Have things really gotten so bad for Valve in the increasingly competitive store front scene that they now have to subsidize big studios? Are they undesirable for big bonds now that the big bonds tend to launch their own store?
– Rami Ismail (@tha_rami) December 1, 2018
"Steam's new 25% and 20% levels represent a major improvement for the 1% of games and make Steam a significantly better deal for gaming than Google Play and the iOS App Store," joked Sweeney in a interview. The Verge This week, make it clear that the new terms of Steam do not favor all creators – only the largest.

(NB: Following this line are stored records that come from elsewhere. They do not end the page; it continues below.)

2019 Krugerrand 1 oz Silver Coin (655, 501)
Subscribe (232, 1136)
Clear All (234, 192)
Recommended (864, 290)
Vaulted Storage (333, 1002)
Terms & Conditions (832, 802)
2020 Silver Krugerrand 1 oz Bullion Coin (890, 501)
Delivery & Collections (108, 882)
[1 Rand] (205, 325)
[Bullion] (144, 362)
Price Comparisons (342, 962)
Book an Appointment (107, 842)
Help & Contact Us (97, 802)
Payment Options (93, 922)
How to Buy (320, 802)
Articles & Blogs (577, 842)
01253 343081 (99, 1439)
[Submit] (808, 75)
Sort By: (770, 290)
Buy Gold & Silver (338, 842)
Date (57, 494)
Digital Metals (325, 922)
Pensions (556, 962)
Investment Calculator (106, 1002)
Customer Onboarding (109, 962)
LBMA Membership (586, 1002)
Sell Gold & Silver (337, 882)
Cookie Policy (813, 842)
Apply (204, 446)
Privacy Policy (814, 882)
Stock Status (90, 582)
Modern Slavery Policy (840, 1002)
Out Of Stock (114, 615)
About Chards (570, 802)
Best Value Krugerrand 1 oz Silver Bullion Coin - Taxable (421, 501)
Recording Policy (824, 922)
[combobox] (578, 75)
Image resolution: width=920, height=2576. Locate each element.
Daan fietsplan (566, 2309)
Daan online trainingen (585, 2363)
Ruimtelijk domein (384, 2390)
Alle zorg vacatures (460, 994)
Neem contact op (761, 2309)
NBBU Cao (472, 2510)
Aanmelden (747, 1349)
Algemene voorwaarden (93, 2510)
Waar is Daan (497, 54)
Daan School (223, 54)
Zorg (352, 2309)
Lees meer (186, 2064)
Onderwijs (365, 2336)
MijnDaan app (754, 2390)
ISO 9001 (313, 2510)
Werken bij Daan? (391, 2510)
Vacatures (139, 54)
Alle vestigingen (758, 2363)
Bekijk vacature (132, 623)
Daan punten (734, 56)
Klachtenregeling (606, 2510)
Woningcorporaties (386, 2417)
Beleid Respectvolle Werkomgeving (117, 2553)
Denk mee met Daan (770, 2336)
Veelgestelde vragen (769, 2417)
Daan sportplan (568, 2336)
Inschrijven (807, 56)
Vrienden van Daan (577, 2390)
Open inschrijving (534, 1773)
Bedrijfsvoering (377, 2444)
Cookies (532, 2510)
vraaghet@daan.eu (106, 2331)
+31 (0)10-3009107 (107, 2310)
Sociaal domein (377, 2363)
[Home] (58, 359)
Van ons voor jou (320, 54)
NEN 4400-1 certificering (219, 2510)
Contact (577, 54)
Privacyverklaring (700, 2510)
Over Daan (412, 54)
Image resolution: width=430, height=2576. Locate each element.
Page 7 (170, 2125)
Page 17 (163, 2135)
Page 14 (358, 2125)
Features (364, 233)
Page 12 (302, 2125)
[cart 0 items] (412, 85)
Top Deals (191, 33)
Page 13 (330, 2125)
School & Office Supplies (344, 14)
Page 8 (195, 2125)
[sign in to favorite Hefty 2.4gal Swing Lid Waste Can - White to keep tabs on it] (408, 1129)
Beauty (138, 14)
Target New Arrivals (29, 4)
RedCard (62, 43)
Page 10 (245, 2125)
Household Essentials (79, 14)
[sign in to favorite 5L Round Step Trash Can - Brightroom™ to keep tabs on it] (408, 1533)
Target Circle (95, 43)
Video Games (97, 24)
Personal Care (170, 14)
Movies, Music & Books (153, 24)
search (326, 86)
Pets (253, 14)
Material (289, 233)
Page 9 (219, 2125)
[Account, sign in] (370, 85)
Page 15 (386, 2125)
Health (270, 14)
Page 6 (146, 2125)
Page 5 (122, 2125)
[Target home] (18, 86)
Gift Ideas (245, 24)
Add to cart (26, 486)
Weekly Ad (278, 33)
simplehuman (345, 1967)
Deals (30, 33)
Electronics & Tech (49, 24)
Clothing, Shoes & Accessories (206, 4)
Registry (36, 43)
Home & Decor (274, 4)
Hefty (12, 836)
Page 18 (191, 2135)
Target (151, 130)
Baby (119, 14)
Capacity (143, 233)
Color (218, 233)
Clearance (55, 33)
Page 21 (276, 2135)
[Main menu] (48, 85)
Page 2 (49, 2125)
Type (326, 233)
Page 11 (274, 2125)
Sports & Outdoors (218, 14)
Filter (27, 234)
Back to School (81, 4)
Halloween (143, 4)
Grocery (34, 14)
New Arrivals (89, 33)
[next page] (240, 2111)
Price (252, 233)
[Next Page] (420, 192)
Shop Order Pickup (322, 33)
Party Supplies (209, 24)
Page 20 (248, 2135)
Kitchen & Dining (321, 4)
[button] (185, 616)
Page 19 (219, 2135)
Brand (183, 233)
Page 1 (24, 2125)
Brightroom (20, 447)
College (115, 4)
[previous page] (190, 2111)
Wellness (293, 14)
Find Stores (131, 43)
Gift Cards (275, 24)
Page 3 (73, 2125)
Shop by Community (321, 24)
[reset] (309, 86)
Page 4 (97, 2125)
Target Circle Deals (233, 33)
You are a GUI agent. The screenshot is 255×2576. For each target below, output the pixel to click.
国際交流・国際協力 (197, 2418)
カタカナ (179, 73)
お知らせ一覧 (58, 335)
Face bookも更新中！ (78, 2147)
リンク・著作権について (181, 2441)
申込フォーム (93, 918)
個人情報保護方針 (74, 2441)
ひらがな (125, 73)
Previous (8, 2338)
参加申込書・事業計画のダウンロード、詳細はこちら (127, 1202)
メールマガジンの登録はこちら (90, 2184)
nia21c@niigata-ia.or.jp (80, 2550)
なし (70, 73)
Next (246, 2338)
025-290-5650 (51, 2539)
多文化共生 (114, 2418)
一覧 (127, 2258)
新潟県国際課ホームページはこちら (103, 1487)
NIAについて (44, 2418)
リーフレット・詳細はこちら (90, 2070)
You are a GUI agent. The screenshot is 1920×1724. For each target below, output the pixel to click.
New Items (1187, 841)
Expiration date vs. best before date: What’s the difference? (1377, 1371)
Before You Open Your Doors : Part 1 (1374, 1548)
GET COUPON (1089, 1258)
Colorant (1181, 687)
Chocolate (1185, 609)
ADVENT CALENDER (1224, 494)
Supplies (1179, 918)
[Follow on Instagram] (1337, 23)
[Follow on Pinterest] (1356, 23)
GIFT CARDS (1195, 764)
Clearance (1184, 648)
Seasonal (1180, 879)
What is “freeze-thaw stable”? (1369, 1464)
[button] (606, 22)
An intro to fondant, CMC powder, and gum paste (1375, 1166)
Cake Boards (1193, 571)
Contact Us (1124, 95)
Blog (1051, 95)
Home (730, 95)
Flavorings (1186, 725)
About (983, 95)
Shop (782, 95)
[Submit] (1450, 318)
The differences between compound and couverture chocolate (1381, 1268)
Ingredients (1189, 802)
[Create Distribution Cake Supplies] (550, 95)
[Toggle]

How will this ultimately end up for consumers? This is an open question, but competition usually results in lower prices. If game developers get a bigger sales cut from the Epic store, they may be able to reduce the initial price of the game by $ 5 or as much as $ 10. Such an advantage could drive consumers away from Steam or, minimum, reduce the financial burden on some developers and allow them the freedom to create another game or to produce an expansion. Regardless, Epic's move – not just with revenue sharing, but also with the waiving of Unreal's royalty rates – will earn more money for developers. This could be all the encouragement they need to stay on Epic's side in the future.